John Campbell is the author of many political biographies and won the 1994 NCR Award for his biography of Edward Heath. He admits in the introduction to this book that he admired Jenkins a good deal, and hopes that he has not allowed this to stop him being critical when required. I, on the other hand, always found Jenkins to be a pompous, arrogant buffoon who was serially disloyal to the parties to which he belonged. So the question for me was whether Campbell would be able to persuade me that I, in my youthful ignorance, had misjudged the man.

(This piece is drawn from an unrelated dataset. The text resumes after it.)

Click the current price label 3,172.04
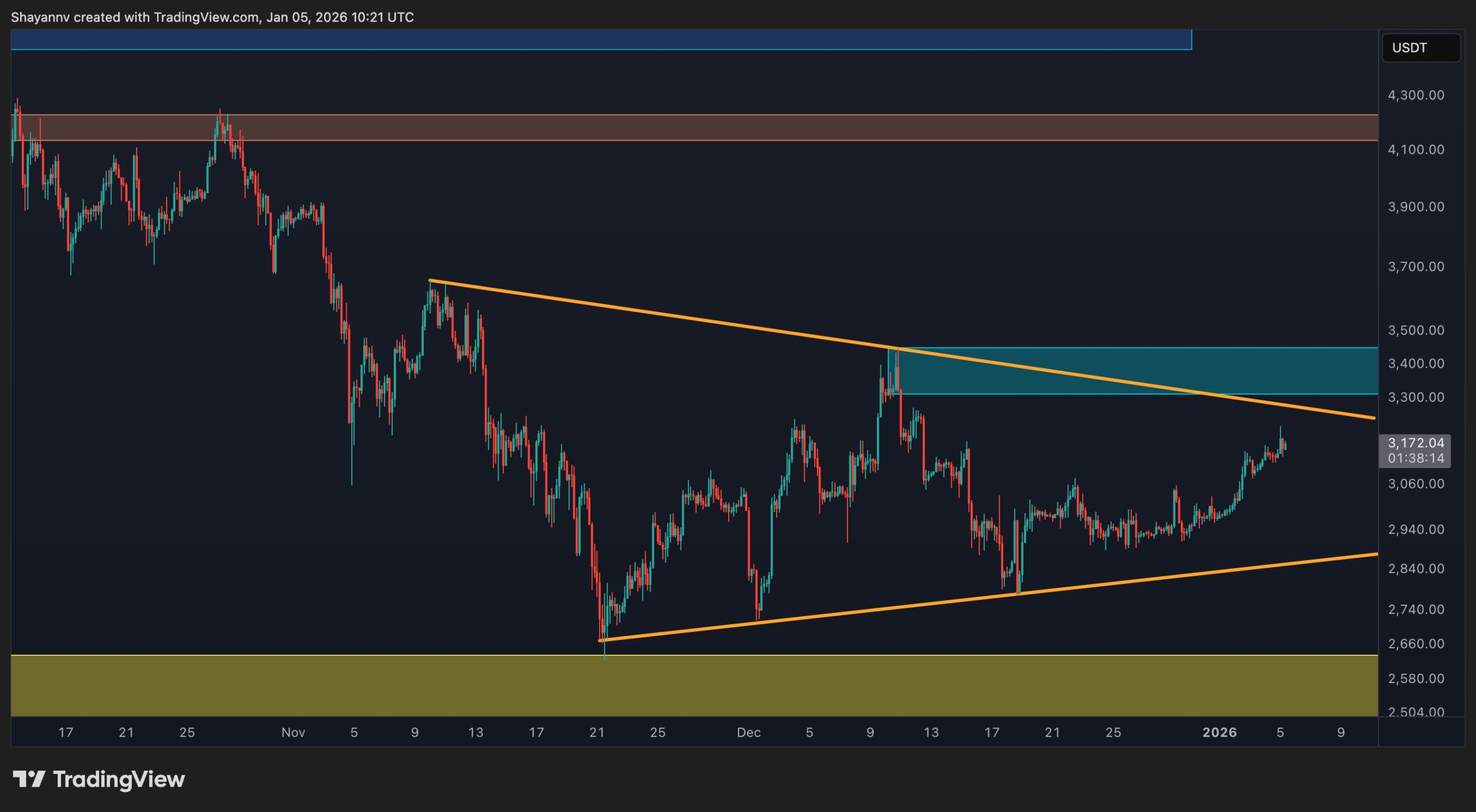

The biography is hugely long and detailed, but written with a clarity and flow that make it a pleasurable read. I kept feeling that surely something could have been cut to make the size more manageable, but concluded eventually that it was the fullness and complexity of Jenkins’ life that led to the length, rather than any failing on the part of the author. There is a fairly heavy emphasis on Jenkins’ personal life in the early part of the book – specifically his relationships with Tony Crosland (another Labour politician), then his wife and his multiple mistresses. But happily, once Campbell had made his point about the unconventionality of Jenkins lifestyle (or perhaps one should say conventionality, since it bears comparison with that of politicians of earlier days), he allows the subject to fade into the background and concentrates much more on the political side of his life.
I did feel that Campbell’s partiality for Jenkins showed through too clearly in some places, letting him off the hook on occasion, and giving him a little more praise than necessary. In general, though, I prefer affectionate biographies to hatchet jobs, so overall Campbell’s approach worked well for me. I was somewhat less keen on the way he portrayed some of the politicians on the left if the Labour Party – it wasn’t so much that I disagreed with his depiction of them as that I felt he adopted an almost sneering tone at times that led his account to feel as if it were being somewhat biased by his own personal political stance.

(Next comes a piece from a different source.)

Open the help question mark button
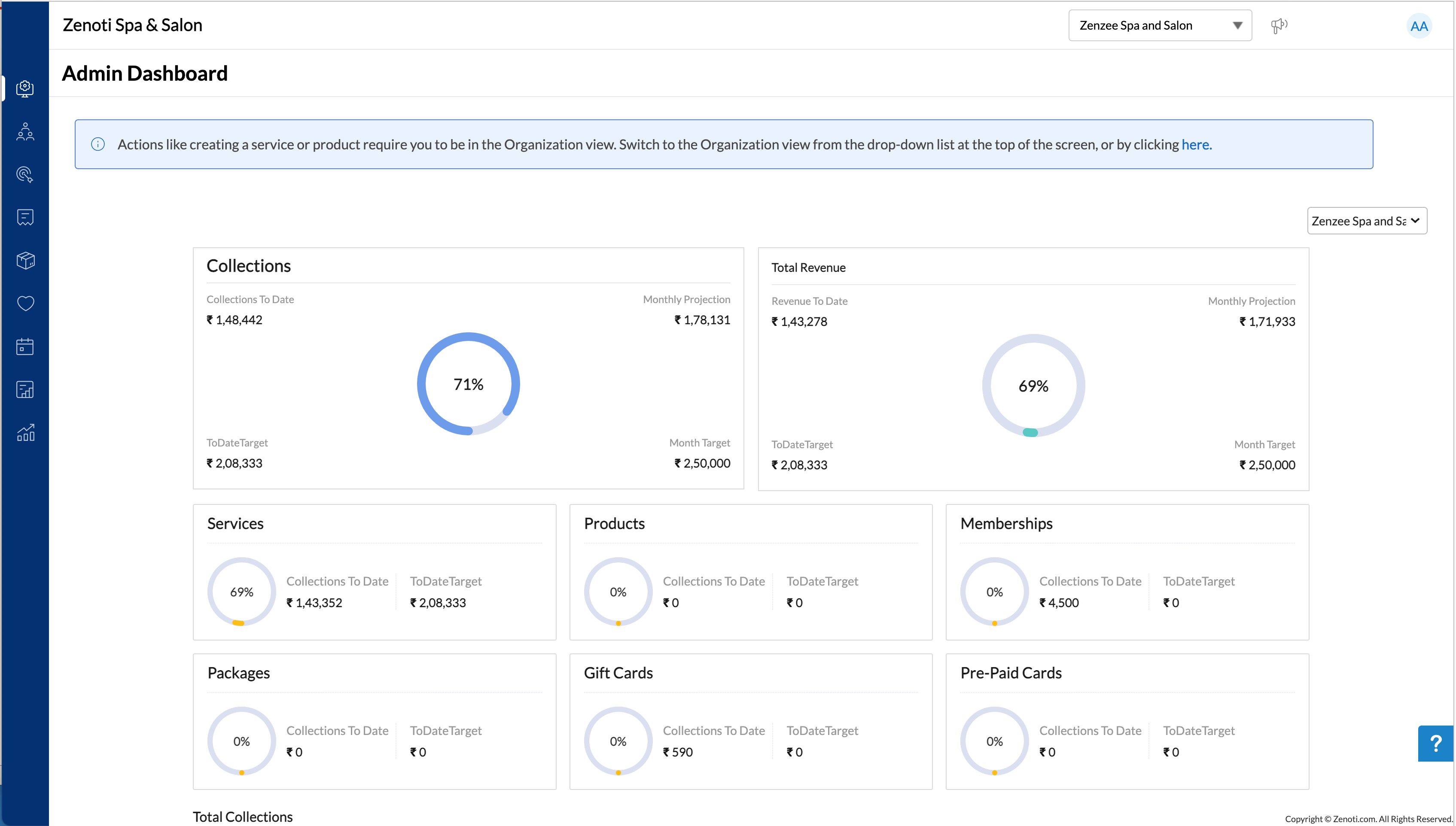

Overall, though, I found this a well written and hugely informative biography. While sticking closely to his subject, Campbell sets Jenkins’ life in the context of the times at all stages and as such this is also a revealing look at the wider political history of the second half of the twentieth century. Jenkins lived a well-rounded life indeed, never allowing the pressures of his various roles to get in the way of the more hedonistic side of his nature, but Campbell convinced this reader at least that the charge of laziness that was sometimes made against him was unfair. While I still stand by pompous and arrogant, Campbell has persuaded me that I must retract the word ‘buffoon’ – no-one who achieved so much in so many fields deserves that title. And while he was disloyal to his parties, it seems he remained loyal to his core beliefs, which in the end may be more honourable – so I acquit him of that charge. Jenkins’ life was a full and interesting one, and this biography does its subject justice – highly recommended (to political nerds like me, that is, not to normal folk).